Mohrenkopfpapageien, lieb und intelligent

Ok, Mohrenkopfpapageien haben ein gewisses Aggressionspotential, auch darüber musste mal gesprochen werden. Aber nicht, dass ihr sie euch nun als kleine Monsterchen vorstellt. die nichts lieber tun, als sich gegenseitig zu zerfleischen! Denn eigentlich sind es, wenn sie richtig gehalten werden, wirklich ganz liebe und lustige kleine Gesellen, die zwar manchmal etwas ruppig zueinander sind, aber im Großen und Ganzen zugänglich, lieb und intelligent.
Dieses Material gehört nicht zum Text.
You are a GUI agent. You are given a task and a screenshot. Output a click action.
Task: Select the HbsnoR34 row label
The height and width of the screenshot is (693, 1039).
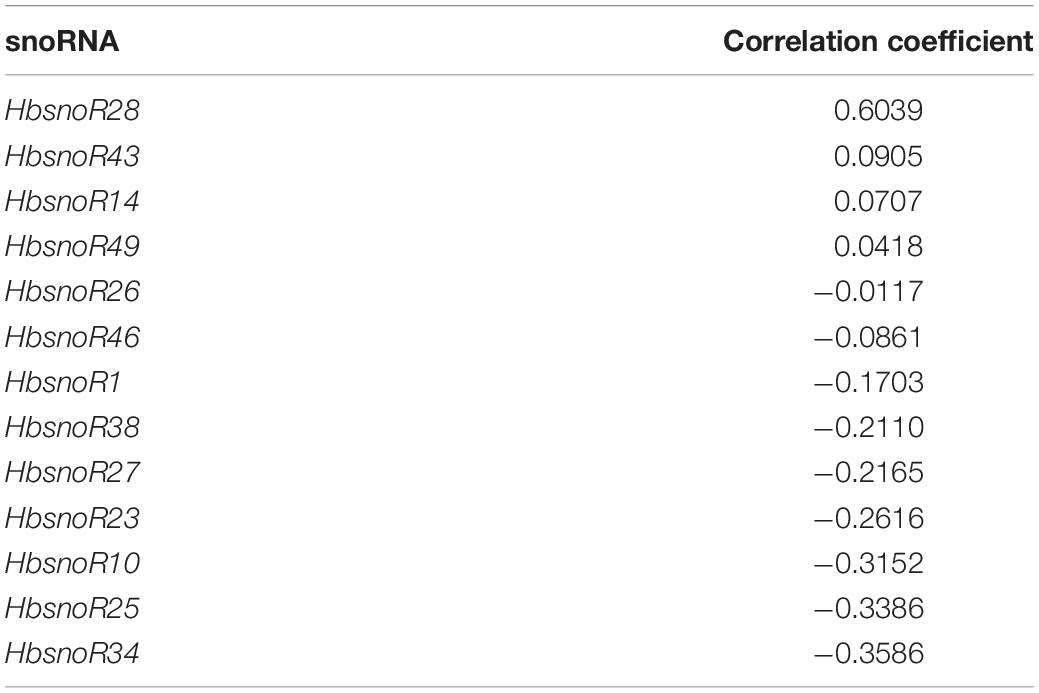[x=72, y=653]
Foto: Mohrenkopfpapageien, lieb und intelligent

Man darf halt nicht vergessen, dass Papageien, auch wenn sie von klein auf bei uns Menschen leben, Instinkte und Gewohnheiten behalten, die sich nicht wegdiskutieren lassen. Natürlich sind sie, besonders wenn sie in Menschennähe aufwachsen und nicht in großen Außenvolieren, zu einem gewissen Grad domestiziert. Aber als echte Streicheltiere wie Hund und Katze kann man sie dennoch nicht bezeichnen, auch wenn sie, zahm, von sich aus den Kontakt zu uns suchen. Sie haben ihre eigenen Bedürfnisse und Instinkte, und es ist gut, wenn wir diesen Bedürfnissen möglichst gerecht werden können. Je weniger wir diesen Bedürfnissen Raum geben, desto eher sind Probleme vorprogrammiert. Diese Bedürfnisse sind z.B. das Bedürfnis nach arteigener Gesellschaft, nach viel Platz, auch zum Fliegen, nach artgerechter Ernährung, Luftfeuchtigkeit und Licht (UV-Licht), bei guten Bedingungen nach Fortpflanzung inclusive Aufzucht der eigenen Jungtiere, nach Material zum Nagen, nach sinnvoller Beschäftigung, nach einem Bad oder einer Dusche, usw.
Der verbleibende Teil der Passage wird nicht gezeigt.